SEÇÃO DO TEXTO:
Os efeitos da obesidade na saúde pública

Enviada em 16/10/2017

De acordo com Zygmunt Bauman, sociólogo polonês, vivemos em tempos líquidos, em que nada é para durar. Essa liquidez manifesta-se em diversos âmbitos, com destaque para a alimentação irregular e, consequentemente, ao peso excessivo. Nesse sentido, a obesidade é uma das faces mais perversas de uma sociedade em desenvolvimento, evidenciando um grave problema de saúde pública. Com isso, surge a problemática dos efeitos da obesidade que persistem intrinsecamente ligados à realidade do país, seja pela ausência de uma cultura de educação alimentar, seja pela insuficiência de leis que regulem a circulação de produtos prejudiciais à saúde no país.

É importante analisar, antes de tudo, aspectos que conduziram a sociedade à cultura dos industrializados. A revolução industrial, o avanço tecnológico e a necessidade de otimização do tempo fizeram com que os indivíduos buscassem uma nutrição mais rápida, resumida a produtos industrializados e fast-foods, o que revela o pouco cuidado com a saúde que o brasileiro vem adotando. Esse consumo resulta em consequências drásticas oriundas de um quadro de obesidade, tais como hipertensão, diabetes, podendo, inclusive, acarretar a morte do indivíduo. Prova disso é que, de acordo com dados divulgados pelo Ministério da Saúde, cerca de 51% da população brasileira está acima do peso, evidenciando a urgência na reeducação alimentar dos cidadãos, voltada para a priorização da saúde em detrimento ao prazer momentâneo.

Ademais, é indubitável que a questão constitucional e sua aplicação estejam entre as causas do problema. A insuficiência de leis acerca da limitação do comércio de ultraprocessados ainda é um grande empecilho para o combate à obesidade no panorama nacional. Exemplo disso é que, segundo um estudo realizado pela EAE Business School, o Brasil é um dos países que mais gasta em fast-food. Esse fato demonstra a necessidade de intervenção estatal no que diz respeito à comercialização de produtos alimentícios. Diante disso, pode-se inferir que somente haverá efetiva mudança nesse cenário mediante a existência de políticas públicas que façam da alimentação um alicerce para a saúde.

Torna-se evidente, portanto, a existência de uma refeição nada regular e a necessidade de se tratar tal dificuldade. Em um contexto de reeducação alimentar, a escola tem um papel fundamental, com palestras de nutricionistas e aulas de gastronomia, a fim de começar a tratar o problema desde a base, com conscientização. Cabe à mídia veicular, em parceria com o Ministério da Saúde, campanhas para estimular a alimentação saudável. Além disso, deve-se investir na maior fiscalização dos produtos, a fim de regulamentar as informações e a visibilidade de embalagens. Só assim, será possível enxergar a alimentação, de fato, como um ingrediente nas transformações de que a liquidez atual precisa.

REGISTROS LISTADOS:
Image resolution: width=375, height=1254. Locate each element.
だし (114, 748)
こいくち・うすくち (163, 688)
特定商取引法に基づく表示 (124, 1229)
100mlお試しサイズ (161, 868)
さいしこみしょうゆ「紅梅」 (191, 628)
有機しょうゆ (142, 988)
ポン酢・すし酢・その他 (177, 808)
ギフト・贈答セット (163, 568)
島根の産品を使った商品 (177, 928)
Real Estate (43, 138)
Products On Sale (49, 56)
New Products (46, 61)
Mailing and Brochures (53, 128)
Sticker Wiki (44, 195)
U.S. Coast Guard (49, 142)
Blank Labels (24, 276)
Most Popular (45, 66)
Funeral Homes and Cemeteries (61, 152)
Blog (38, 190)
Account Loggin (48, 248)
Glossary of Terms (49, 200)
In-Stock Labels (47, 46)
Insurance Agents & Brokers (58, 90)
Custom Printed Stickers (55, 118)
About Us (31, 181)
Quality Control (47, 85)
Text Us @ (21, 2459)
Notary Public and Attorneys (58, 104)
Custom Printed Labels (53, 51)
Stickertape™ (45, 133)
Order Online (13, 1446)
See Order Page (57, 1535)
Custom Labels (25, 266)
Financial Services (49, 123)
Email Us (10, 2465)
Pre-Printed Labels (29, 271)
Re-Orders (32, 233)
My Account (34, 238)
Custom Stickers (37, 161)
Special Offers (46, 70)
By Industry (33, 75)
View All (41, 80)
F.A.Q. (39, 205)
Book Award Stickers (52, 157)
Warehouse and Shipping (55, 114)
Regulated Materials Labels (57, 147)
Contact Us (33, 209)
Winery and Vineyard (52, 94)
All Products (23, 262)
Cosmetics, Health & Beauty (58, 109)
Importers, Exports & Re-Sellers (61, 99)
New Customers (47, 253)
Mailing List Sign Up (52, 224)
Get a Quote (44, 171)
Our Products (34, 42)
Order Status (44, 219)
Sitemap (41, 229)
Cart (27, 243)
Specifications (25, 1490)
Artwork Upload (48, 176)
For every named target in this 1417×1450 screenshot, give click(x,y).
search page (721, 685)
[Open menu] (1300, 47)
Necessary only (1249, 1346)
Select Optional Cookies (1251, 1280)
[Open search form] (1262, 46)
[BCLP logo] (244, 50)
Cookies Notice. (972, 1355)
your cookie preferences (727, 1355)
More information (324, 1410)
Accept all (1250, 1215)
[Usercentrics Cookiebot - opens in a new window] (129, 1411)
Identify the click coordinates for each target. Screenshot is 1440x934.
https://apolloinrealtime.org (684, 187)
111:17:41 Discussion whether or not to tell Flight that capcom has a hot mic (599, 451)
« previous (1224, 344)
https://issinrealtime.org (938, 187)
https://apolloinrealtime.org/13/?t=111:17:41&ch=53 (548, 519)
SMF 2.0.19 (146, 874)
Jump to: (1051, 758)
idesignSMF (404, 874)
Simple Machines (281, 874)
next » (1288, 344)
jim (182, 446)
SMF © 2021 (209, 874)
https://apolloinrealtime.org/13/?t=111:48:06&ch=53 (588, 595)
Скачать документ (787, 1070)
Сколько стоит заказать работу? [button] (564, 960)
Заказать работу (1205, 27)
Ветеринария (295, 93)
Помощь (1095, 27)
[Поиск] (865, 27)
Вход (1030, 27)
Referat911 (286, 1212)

ATIVIDADE 1:
Segundo o texto sobre a obesidade, que parcela da população brasileira está acima do peso, de acordo com os dados do Ministério da Saúde?
ATIVIDADE 2:
Por favor, redigite o trecho do texto sobre a obesidade começando em "Os efeitos da obesidade na" e terminando em "saúde no país.".
Os registros vêm de outra fonte.

SOLUÇÃO DO EXERCÍCIO 1:
Cerca de 51% da população brasileira.

SOLUÇÃO DO EXERCÍCIO 2:
Os efeitos da obesidade na saúde pública

Enviada em 16/10/2017

De acordo com Zygmunt Bauman, sociólogo polonês, vivemos em tempos líquidos, em que nada é para durar. Essa liquidez manifesta-se em diversos âmbitos, com destaque para a alimentação irregular e, consequentemente, ao peso excessivo. Nesse sentido, a obesidade é uma das faces mais perversas de uma sociedade em desenvolvimento, evidenciando um grave problema de saúde pública. Com isso, surge a problemática dos efeitos da obesidade que persistem intrinsecamente ligados à realidade do país, seja pela ausência de uma cultura de educação alimentar, seja pela insuficiência de leis que regulem a circulação de produtos prejudiciais à saúde no país.